START TEXT UNDER STUDY

Epistasis Blog

From the Artificial Intelligence Innovation Lab at Cedars-Sinai Medical Center (www.epistasis.org)

Monday, June 12, 2006

Genome-Wide Genetic Analysis with MDR

Our invited review paper on the use of multifactor dimensionality reduction (MDR) to detect epistasis on a genome-wide scale has been accepted for publication in a new book titled "Knowledge Discovery and Data Mining: Challenges and Realities with Real World Data" (Zhu and Davidson, editors) to be published by IGI. The original call for papers can be found here. The paper reviews the most current developments with using filter and wrapper approaches for applying MDR to datasets with thousands of SNPs. It also reviews our application of information theory and graph-based methods for interpreting MDR results.

Moore, J.H. Genome-wide analysis of epistasis using multifactor dimensionality reduction: feature selection and construction in the domain of human genetics. In: Zhu, Davidson (eds.)Knowledge Discovery and Data Mining: Challenges and Realities with Real World Data, IGI, in press.

Abstract

Human genetics is an evolving discipline that is being driven by rapid advances in technologies that make it possible to measure enormous quantities of genetic information. An important goal of human genetics is to understand the mapping relationship between interindividual variation in DNA sequences (i.e. the genome) and variability in disease susceptibility (i.e. the phenotype). The focus of the present study is the detection and characterization of nonlinear interactions among DNA sequence variations in human populations using data mining and machine learning methods. We first review the concept difficulty and then review a multifactor dimensionality reduction (MDR) approach that was developed specifically for this domain. We then present some ideas about how to scale the MDR approach to datasets with thousands of attributes (i.e. genome-wide analysis). Finally, we end with some ideas about how nonlinear genetic models might be statistically interpreted to facilitate making biological inferences.

END TEXT UNDER STUDY
START PROVIDED INFORMATION

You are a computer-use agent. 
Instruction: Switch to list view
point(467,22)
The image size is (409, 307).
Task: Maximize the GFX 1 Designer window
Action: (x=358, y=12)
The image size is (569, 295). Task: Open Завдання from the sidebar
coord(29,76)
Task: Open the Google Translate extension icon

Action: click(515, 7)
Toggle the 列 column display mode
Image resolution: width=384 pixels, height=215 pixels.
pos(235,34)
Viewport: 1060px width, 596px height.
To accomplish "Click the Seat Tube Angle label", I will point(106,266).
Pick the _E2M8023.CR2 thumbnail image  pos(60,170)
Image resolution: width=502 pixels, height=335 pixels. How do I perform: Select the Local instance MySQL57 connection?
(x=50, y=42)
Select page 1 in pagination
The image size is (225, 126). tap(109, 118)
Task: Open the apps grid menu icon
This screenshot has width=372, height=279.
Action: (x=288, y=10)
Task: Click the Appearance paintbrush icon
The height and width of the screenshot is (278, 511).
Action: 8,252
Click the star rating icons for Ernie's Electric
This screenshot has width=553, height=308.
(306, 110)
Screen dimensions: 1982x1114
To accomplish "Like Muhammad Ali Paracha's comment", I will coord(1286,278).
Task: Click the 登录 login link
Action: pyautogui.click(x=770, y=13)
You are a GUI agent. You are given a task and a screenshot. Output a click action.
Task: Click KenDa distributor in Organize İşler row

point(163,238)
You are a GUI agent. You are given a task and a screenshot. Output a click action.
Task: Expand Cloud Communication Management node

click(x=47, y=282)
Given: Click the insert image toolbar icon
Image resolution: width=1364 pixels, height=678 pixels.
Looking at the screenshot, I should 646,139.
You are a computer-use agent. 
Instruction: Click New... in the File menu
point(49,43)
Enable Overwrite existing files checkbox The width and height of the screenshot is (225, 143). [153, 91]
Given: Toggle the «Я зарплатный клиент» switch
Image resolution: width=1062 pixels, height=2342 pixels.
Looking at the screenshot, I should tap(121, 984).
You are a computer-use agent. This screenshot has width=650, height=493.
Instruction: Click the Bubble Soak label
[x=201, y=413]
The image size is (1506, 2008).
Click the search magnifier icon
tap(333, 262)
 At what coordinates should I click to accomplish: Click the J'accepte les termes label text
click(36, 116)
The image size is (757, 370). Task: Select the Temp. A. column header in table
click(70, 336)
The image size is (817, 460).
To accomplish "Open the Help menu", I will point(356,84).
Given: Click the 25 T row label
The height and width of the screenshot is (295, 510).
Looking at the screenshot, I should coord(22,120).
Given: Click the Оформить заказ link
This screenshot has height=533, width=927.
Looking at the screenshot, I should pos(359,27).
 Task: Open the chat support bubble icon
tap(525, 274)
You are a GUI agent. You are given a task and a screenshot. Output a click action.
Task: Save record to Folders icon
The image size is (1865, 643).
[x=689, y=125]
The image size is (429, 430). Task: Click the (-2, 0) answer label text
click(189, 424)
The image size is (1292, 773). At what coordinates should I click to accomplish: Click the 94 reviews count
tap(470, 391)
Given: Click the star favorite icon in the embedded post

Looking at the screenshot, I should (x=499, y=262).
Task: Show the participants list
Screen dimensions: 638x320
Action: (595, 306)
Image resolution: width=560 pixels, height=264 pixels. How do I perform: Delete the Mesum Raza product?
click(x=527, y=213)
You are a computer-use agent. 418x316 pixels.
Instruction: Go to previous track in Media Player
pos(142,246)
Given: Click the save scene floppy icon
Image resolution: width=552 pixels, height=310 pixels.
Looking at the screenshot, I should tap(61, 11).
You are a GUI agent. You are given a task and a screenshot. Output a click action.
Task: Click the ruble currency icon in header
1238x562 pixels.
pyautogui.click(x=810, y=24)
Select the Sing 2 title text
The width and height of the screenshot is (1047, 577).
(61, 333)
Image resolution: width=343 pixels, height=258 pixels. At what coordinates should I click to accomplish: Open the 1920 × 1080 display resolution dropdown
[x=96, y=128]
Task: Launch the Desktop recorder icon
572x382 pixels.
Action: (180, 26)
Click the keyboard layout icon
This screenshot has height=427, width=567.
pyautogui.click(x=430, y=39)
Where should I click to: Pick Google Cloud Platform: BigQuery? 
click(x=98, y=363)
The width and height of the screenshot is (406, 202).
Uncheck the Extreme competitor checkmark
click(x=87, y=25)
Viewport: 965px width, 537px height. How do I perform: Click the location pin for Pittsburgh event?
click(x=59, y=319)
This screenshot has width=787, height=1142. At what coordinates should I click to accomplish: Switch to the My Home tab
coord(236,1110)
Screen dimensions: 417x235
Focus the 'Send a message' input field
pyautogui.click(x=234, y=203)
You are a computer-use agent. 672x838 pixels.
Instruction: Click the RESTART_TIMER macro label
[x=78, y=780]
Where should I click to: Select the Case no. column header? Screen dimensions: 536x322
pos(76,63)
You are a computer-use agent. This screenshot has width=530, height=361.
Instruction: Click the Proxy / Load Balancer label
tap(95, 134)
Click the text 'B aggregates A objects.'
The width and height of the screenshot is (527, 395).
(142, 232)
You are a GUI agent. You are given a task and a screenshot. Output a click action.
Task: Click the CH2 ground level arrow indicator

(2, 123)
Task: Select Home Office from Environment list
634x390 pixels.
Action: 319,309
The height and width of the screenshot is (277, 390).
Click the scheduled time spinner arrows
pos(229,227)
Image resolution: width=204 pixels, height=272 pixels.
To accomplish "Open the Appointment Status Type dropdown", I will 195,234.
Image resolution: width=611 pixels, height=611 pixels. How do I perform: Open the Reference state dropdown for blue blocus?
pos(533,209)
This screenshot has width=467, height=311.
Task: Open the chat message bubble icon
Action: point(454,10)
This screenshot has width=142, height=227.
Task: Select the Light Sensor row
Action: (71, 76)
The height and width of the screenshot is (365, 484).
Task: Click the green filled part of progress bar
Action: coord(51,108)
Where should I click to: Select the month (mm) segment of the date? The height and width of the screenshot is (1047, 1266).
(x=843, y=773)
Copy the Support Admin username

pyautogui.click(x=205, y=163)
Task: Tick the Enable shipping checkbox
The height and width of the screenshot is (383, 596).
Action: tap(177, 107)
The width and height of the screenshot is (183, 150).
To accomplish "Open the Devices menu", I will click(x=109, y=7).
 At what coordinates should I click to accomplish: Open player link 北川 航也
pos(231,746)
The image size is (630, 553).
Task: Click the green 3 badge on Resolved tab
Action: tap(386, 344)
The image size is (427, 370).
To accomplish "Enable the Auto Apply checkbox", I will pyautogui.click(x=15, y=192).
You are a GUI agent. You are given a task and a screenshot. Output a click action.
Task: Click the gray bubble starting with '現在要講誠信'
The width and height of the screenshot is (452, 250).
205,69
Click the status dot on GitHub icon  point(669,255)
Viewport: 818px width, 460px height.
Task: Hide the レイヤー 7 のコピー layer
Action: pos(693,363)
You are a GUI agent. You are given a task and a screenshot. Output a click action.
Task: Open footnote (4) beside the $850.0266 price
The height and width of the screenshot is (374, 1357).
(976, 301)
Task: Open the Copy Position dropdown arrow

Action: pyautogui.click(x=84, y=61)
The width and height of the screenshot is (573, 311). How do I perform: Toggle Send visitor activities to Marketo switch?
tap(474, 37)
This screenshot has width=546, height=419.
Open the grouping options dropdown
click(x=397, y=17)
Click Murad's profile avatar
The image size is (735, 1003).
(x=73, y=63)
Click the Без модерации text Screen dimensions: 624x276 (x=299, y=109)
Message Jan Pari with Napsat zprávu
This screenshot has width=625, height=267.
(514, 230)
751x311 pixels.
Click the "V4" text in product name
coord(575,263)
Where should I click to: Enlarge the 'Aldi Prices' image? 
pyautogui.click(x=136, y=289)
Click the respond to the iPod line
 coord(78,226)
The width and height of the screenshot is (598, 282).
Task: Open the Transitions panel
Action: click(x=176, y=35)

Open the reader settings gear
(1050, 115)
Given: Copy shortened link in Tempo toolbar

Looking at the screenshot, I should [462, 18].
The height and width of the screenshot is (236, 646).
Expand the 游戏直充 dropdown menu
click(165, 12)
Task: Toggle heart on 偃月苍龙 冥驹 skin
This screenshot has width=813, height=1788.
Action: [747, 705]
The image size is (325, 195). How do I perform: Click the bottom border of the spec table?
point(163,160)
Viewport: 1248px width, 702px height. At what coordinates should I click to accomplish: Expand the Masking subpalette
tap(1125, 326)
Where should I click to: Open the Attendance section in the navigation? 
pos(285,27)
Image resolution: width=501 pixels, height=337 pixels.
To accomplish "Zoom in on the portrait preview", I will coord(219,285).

END PROVIDED INFORMATION

> EXERCISE SET:
(a) In the blog post on genome-wide analysis with MDR, which publisher will publish the book that includes the review paper?
(b) Resume the blog post on genome-wide analysis with MDR, picking up after its last sentence.

> RESULTS:
(a) IGI

(b)
This work was supported by NIH R01s AI59694 and LM009012 (PI-Moore)

1 Comments:

At 11:35 PM, Anonymous Anonymous said...

I attended your tutorial on Bioinformatics and your GP application really interests me . Several questions/comments that I didn't have a chance to ask

1. After the GP returns the function expression then you analysize , interpret it ... how do you know that expression is entirely correct ? Usually in GP part (actually a large part) of the solution contains introns or garbage. If your analysis takes those garbage into account then it creates some false assumptions.
2. I completely agree that the problem you're trying to solve is very difficult, especially the data which used for fitness contains too much noise (hence .60+ fitness is actually quite good, I doubt if it's possible to reach .80+). As a matter of fact an audience asked the question why it's not capable of reaching > .9, I heavily doubt any non-easy GP program can reach such good fitness (how can one know such perfect solution exist in the first place ?). In addition I think that all the linear methods currently will not capable of finding that answer evolved by GP (unless the solution is too simple). A suggestion: now that GP gives you some answer, can you keep on collecting or refining those data to "improve" that answer ? By that I mean have that GP answer included in the initial population. Furthermore, can you use the answer evolved by GP as a fitness function to find additional input data ? This is a co-evolutionary method (e.g., improving the result quality by improving the input arguments and vice versa).
3. One thing I concern about is the extreme 'fuzziness' of the database (e.g., 40% of the answers are contradicting to the other 60%), assuming that it is true, i.e., any random set of data will be at that fuzzy level, then what is the point of attempting to find any prediction function ? You know 40% of the result is false.
4. A technique I often found to help the GP processing is having some expert knowledge inputs (not similar to expert knowledge terminology), basically have some some advanced knowledge of what the expression would look like and force all the chromosomes to be in such shape before testing it against the database. This greatly reduces the computing time which was one of the concerns from the audience. Furthermore dues to the noise level in the database, you can make it less sensitive to the fitness calculation ...


I still have some more suggestions / comments if you're interested. Could you please send me your

1. tutorial presentation (not on CD)
2. the GP paper you submitted

?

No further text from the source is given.